Zittingsplaats Arnhem
Bestuursrecht
zaaknummer: 14/8893
uitspraak van de meervoudige kamer van
in de zaak tussen
[eiseres], eiseres
(gemachtigde: mr. G. Tuenter),
en
de Raad van bestuur van de Sociale Verzekeringsbank te Amstelveen, verweerder.
Procesverloop
Bij besluit I van 31 maart 2014 heeft verweerder de uitkering van eiseres ingevolge de Algemene nabestaandenwet (Anw) herzien en met ingang van 30 november 2004 ingetrokken op de grond dat eiseres vanaf augustus 1999 een gezamenlijke huishouding is gaan voeren.
Bij besluit II van 31 maart 2014 heeft verweerder een bedrag van € 72.297,92 aan te veel ontvangen uitkering in de periode van periode december 2004 tot en met oktober 2010 teruggevorderd en eiseres verzocht om binnen 6 weken dit bedrag te betalen.
Bij besluit van 28 november 2014 (het bestreden besluit) heeft verweerder het bezwaar van eiseres tegen de besluiten van 31 maart 2014 ongegrond verklaard.
Eiseres heeft tegen het bestreden besluit beroep ingesteld.
Verweerder heeft een verweerschrift ingediend.

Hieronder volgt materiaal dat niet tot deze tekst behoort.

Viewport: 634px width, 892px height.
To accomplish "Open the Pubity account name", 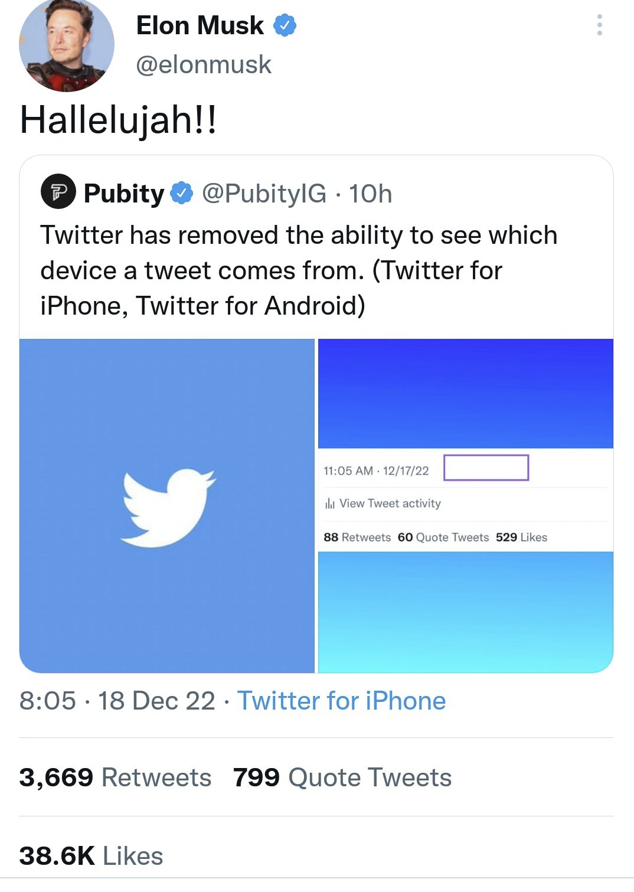I will [124, 194].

Het onderzoek ter zitting heeft plaatsgevonden op 8 juli 2015. Eiseres heeft zich laten vertegenwoordigen door haar gemachtigde. Verweerder heeft zich laten vertegenwoordigen door zijn gemachtigde mr. A. van der Weerd. Ter zitting is het onderzoek geschorst, teneinde partijen in de gelegenheid te stellen ontbrekende stukken in te sturen.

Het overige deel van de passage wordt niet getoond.